Филипп виновато пожал плечами и снова протянул руки к огню.
Он сразу как-то сник, и Деон почувствовал угрызения совести.
– Ты сказал, что ищешь добровольца. Я подойду?
Филипп просветлел.
– Нет, правда? Ты согласился бы?
– Правда. Ведь это в интересах пауки, верно?
– Конечно. Какая у тебя группа крови?
– Нулевая.
– Чудесно! У меня тоже, и я как раз искал кого-нибудь с этой группой для сравнения. Ведь кариотипы, которые удалось получить, взяты из моей собственной крови.
– Что ты, в сущности, делаешь? – спросил Деон, невольно отвлекаясь от своих мыслей.
– Идем в лабораторию, я покажу.
Деон без большой охоты снова вышел на холод и ветер, Филипп, размашисто шагая, рассказывал об усовершенствованной методике исследования хромосом, которую ему наконец удалось применить.
В маленькой боковой лаборатории патологического корпуса горел свет.
Филипп, не дожидаясь Деона, пошел прямо к столу с микроскопом.
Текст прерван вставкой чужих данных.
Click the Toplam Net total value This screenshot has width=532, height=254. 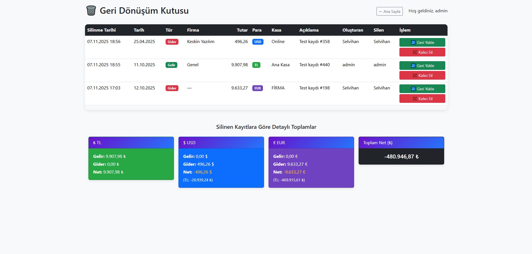[401, 157]
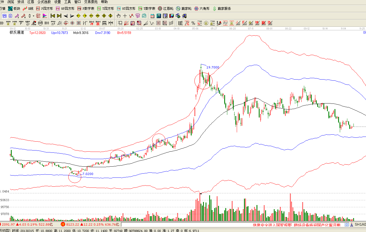
Task: Open the P四方形 square tool
Action: [45, 9]
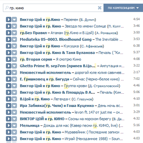This screenshot has width=143, height=143.
Task: Open dropdown menu for Сосны на морском берегу
Action: (14, 119)
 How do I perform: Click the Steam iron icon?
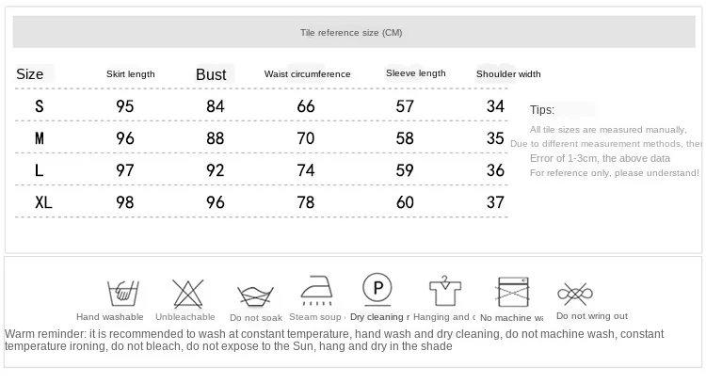coord(315,290)
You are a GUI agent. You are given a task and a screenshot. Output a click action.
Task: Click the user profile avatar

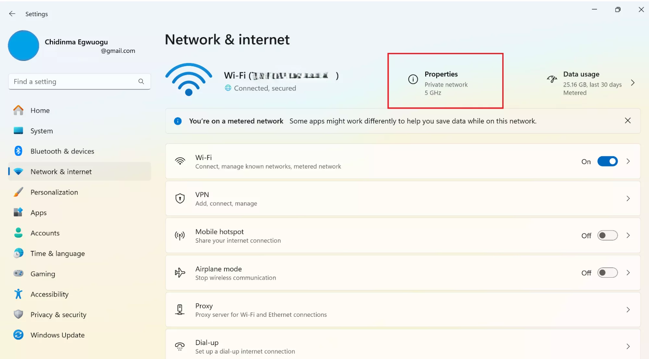click(x=23, y=46)
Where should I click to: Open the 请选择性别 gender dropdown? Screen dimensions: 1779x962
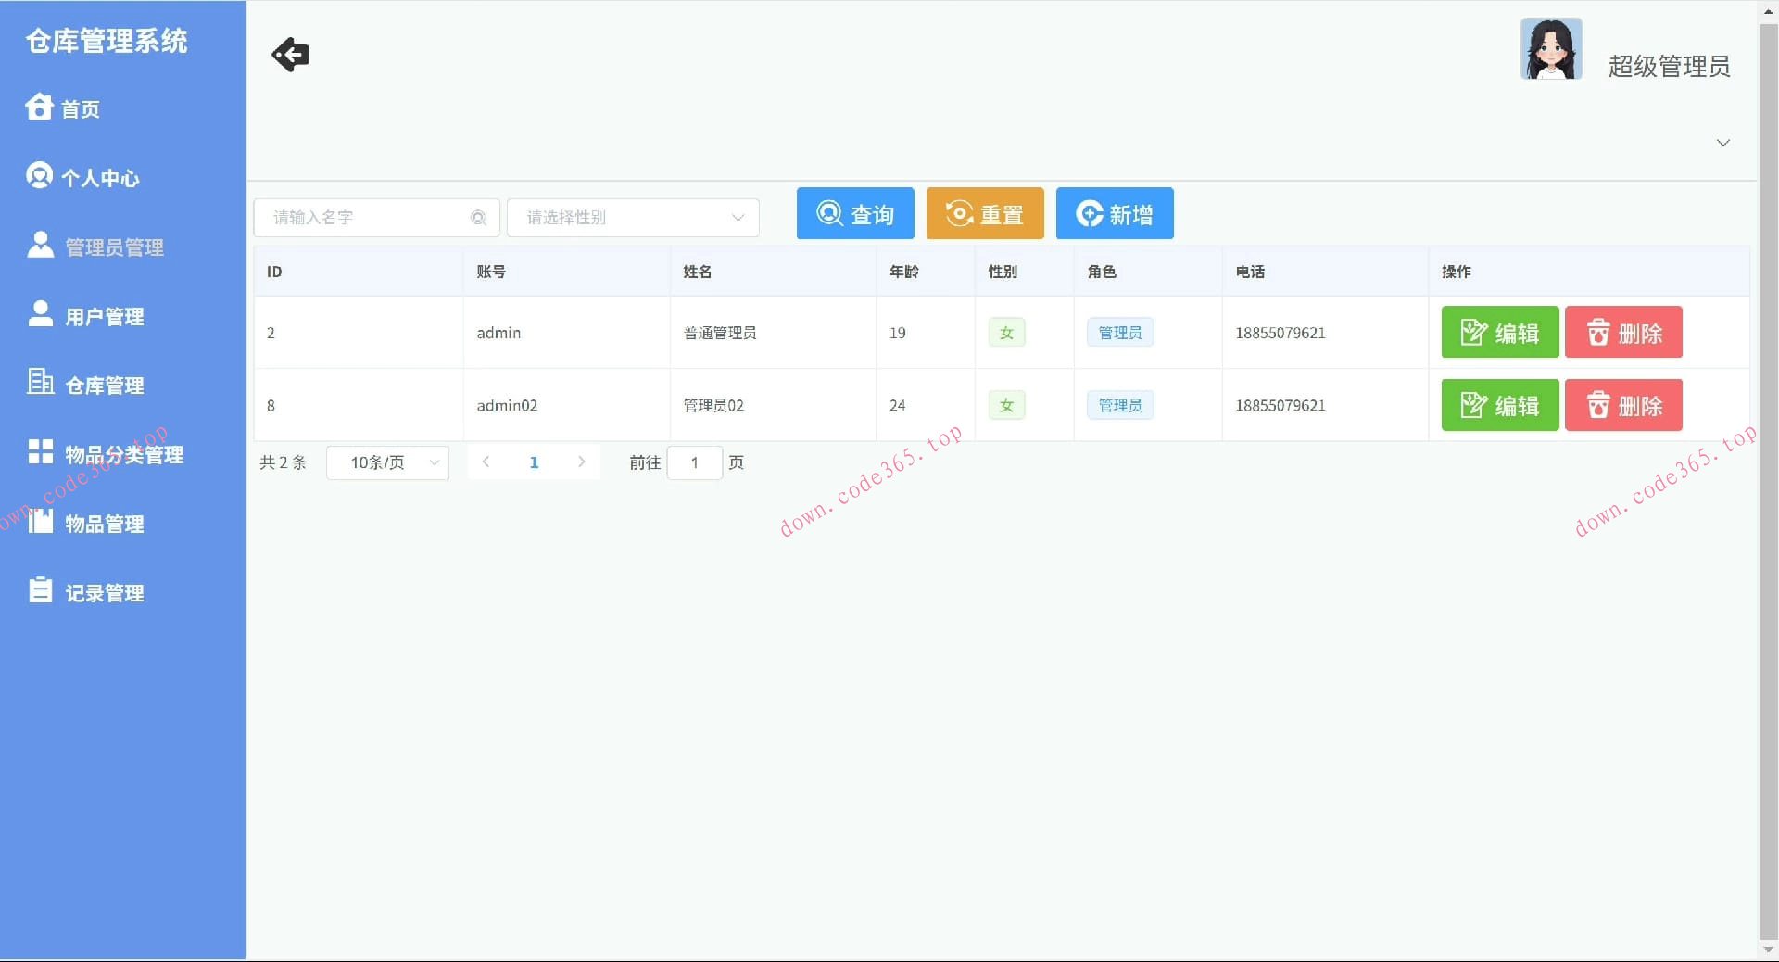click(x=633, y=218)
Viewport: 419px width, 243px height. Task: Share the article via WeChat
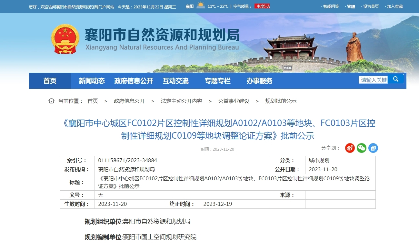coord(362,148)
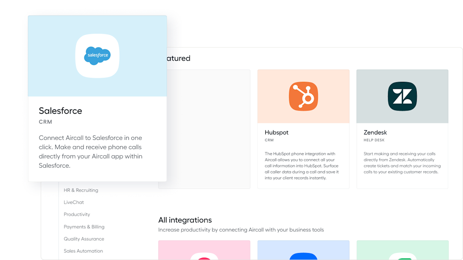The width and height of the screenshot is (463, 260).
Task: Click the CRM label under Hubspot
Action: point(270,141)
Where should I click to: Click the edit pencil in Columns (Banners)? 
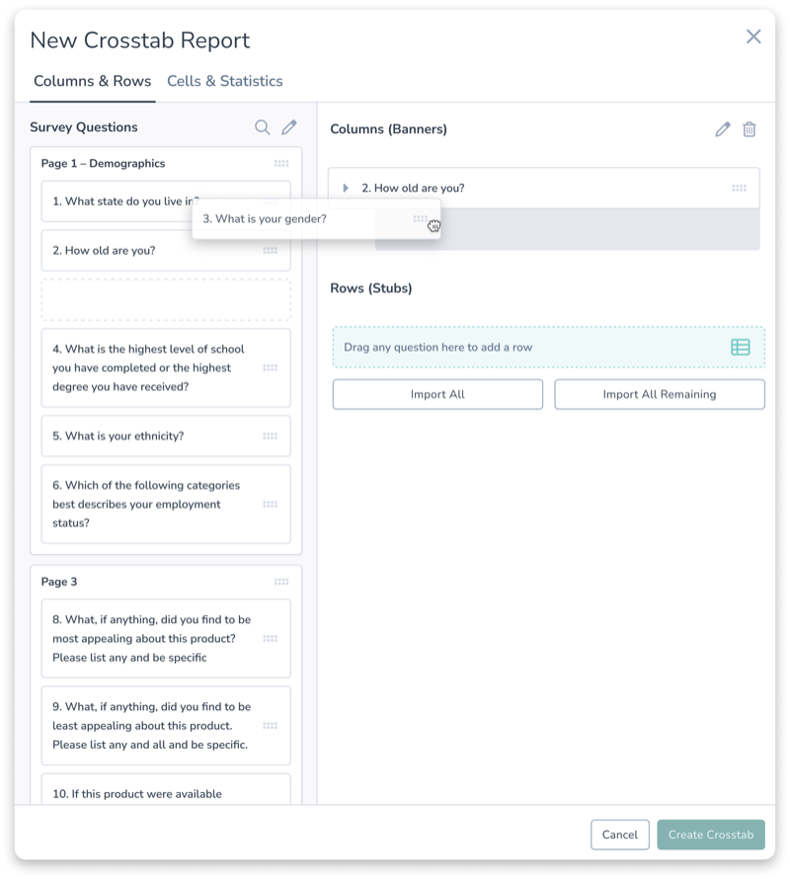723,129

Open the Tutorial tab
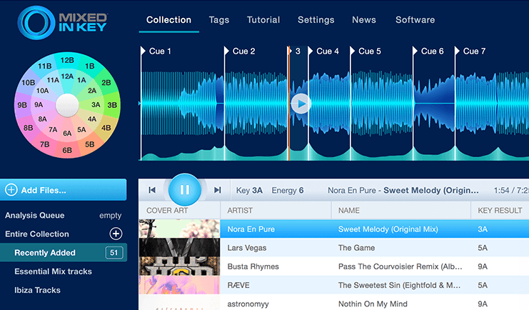pyautogui.click(x=263, y=20)
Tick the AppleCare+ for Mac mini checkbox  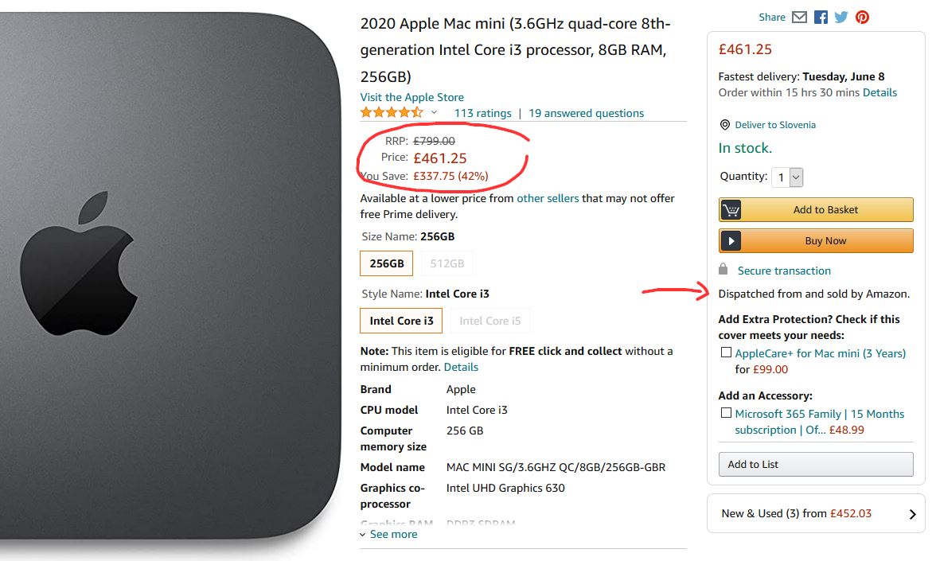(x=726, y=353)
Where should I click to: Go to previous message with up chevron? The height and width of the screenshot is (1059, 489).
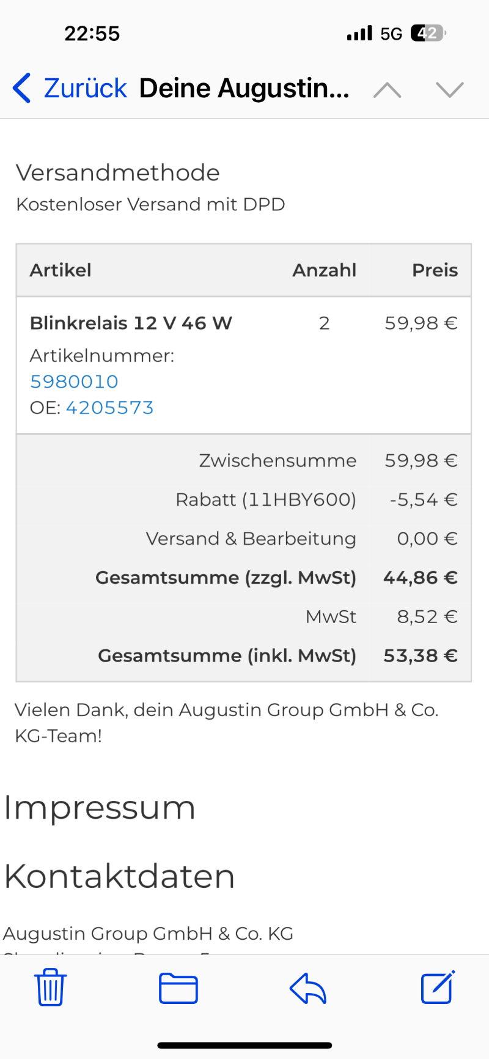click(x=388, y=90)
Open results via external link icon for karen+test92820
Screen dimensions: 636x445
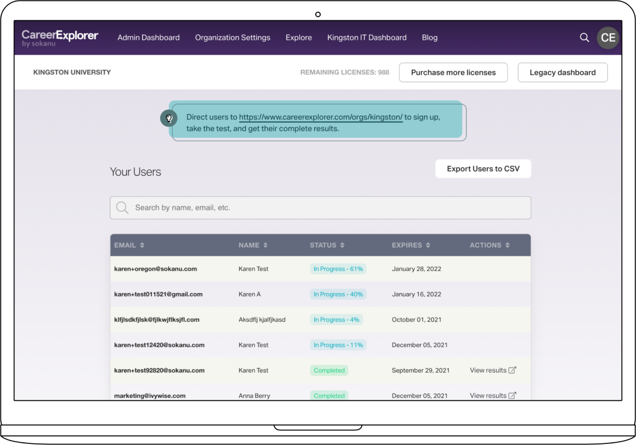click(512, 370)
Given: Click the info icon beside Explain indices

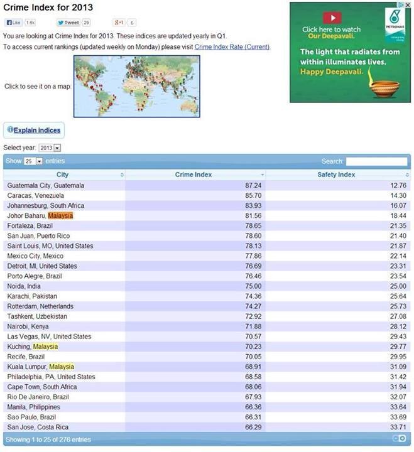Looking at the screenshot, I should [9, 130].
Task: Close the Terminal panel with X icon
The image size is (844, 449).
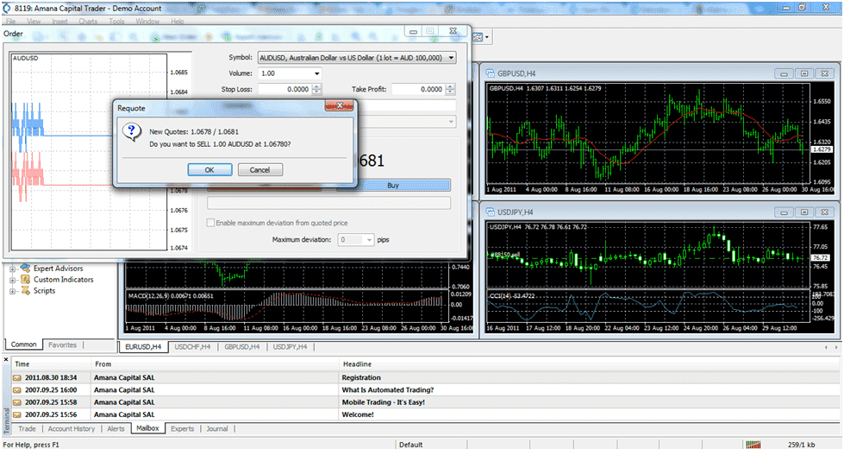Action: point(5,357)
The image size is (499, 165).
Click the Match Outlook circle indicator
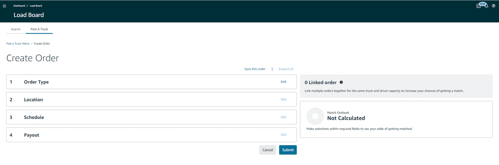(315, 116)
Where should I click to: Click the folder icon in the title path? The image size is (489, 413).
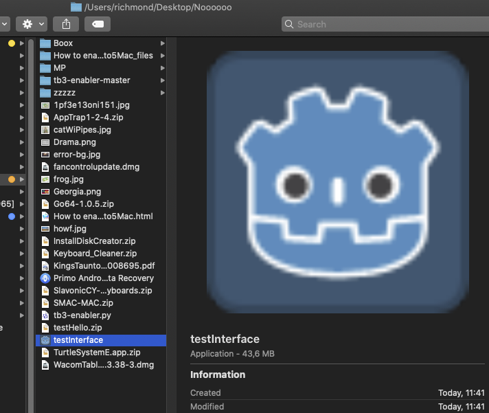76,7
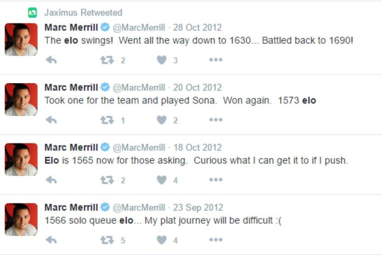Retweet the 23 Sep 2012 plat journey tweet
The image size is (382, 255).
[107, 240]
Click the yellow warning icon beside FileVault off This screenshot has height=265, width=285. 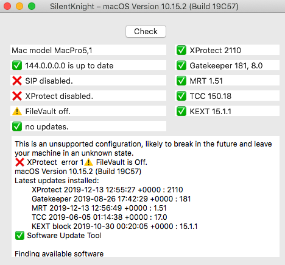17,111
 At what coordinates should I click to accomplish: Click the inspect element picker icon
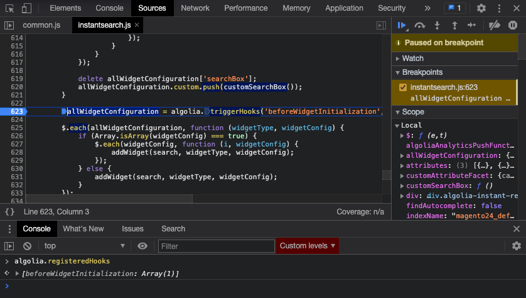9,8
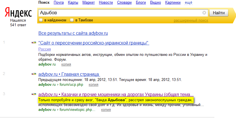This screenshot has height=118, width=236.
Task: Open the first result about российско-украинской границы
Action: coord(94,43)

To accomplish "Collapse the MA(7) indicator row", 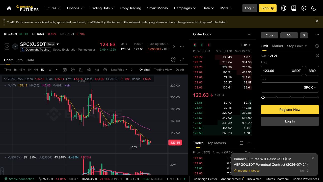I will 5,85.
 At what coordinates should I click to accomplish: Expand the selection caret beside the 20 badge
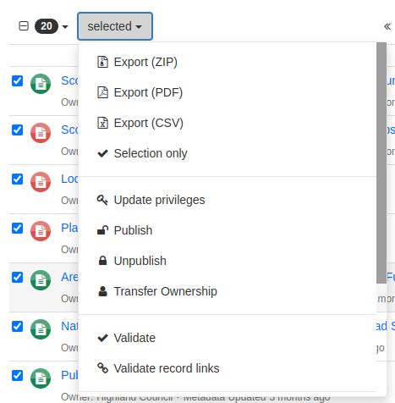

Он нагнулся к окуляру и повернул регулировочный винт. Не поднимая головы, подозвал Деона:
– Иди-ка посмотри.
В тесной комнатушке было тепло, а энтузиазму Филиппа просто нельзя было не поддаться, и Деон послушно сел перед микроскопом.
В учебнике для пятого курса он уже видел эти структуры, похожие на скрученные нити. Они были разные по очертаниям и величине: одни походили на кривобокие «X», другие на «У», соединенные основаниями.
– Угу, – промычал он уклончиво.
– Видишь? – Филипп склонился над ним, похлопал по плечу, точно пытался передать ему свое вдохновенное возбуждение.
– Вижу. – Это волнение было непонятно Деону, смущало его.
– Сорок шесть хромосом ядра клетки лейкоцита! В них заключены все наследственные признаки. Мы, так сказать, смотрим на человека в целом. – Деон повернул голову, но Филипп не дал ему ничего сказать. – Потом я их фотографирую, вырезаю по одной, составляю парами по величине от больших к меньшим и добавляю две половые хромосомы, пару, определяющую пол. В результате я получаю так называемый тип, хромосомный набор.
– А потом?
– Потом? Боже мой, Деон, но это же будущее медицины! Ты же знаешь, что некоторые болезни связаны с аномалией хромосомного ряда. Ну, значит, остается установить, почему это происходит и как это предотвратить, если возможно.
– Многого хочешь!
– Пожалуй. Но кто знает? Помнишь, как это в Библии: «…Ибо я Господь, Бог твой. Бог-ревнитель, наказывающий детей за вину отцов до третьего и четвертого колена». – Филипп внимательно посмотрел на Деона. – Я всегда считал, что это несправедливо, – сказал он.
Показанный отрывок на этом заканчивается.